The Start of Beekeeping Season

Beekeeping

As of Wednesday, spring is officially here, and with spring, comes flowers, and with flowers, come bees! Beekeeping requires year-round work, but things really shift into gear in the spring as bees emerge from their long winter’s nap and start the mad dash to begin building up their honey stores.

For the newbies: “long winter’s nap” is just a figure of speech. Bees don’t actually hibernate; they just huddle together in their hive in order to keep warm, slowly nibbling away at their stores of food from the past year. They also insulate their hive by sealing its edges with propolis.

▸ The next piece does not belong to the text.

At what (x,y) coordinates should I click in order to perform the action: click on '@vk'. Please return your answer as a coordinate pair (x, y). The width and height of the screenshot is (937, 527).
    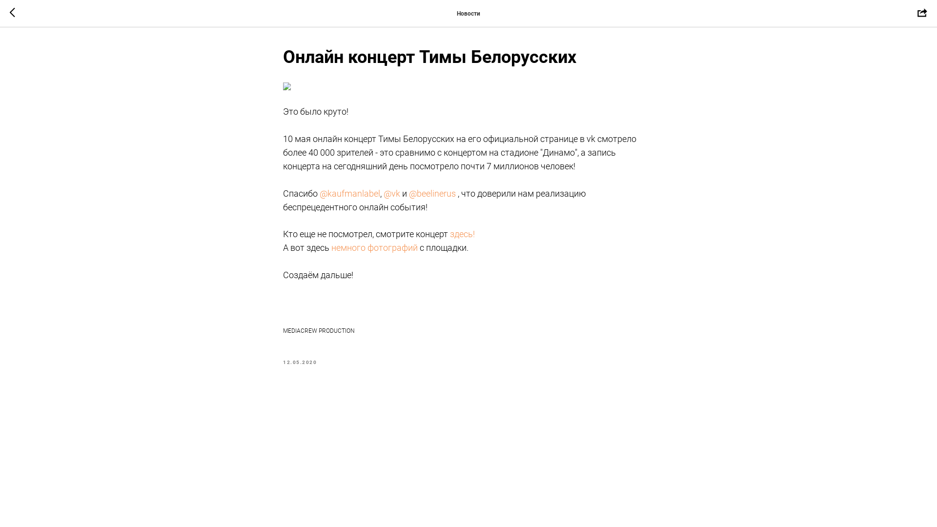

A hive consumes most of its honey stores over winter, and keepers must make sure the bees have food until enough flowers bloom to provide nectar for them to forage.

In early spring – which can vary considerably across the USA, depending on whether a beekeeper hangs their hive in Florida or, say, Indiana – queens begin laying eggs in earnest, building up each hive’s numbers and ensure there are plenty of workers to keep things buzzing along. Because once the flowers bloom, our bee buddies get busy, buzzing from bud to bud to build up bunches of honey for their brood. Sometimes, a hive will look for a new home by swarming, which is exactly what it sounds like. Every spring, beekeepers have the tough job of wrangling these swarms through careful planning or convincing the bees that their current hive is actually a new one.

Spring is a tricky time for beekeepers, especially when they’re trying to make local honey from specific local pollen sources. Because plants bloom for different lengths of time and at different times of year, beekeepers have to make sure their hives are ready to get out and pollinate when blooms occur, which can be unpredictable. Bees are always dead-set on finding a pretty, colorful flower – that’s their cue that there’s plenty of pollen present – so they’ll pollinate anything in sight, including more common pollen sources like white clover and wildflowers.

Thankfully, our experienced network of local beekeepers is ready to handle the finicky swarms and long days in the field to produce another great harvest of 17 raw & unfiltered honeys– made entirely in the USA.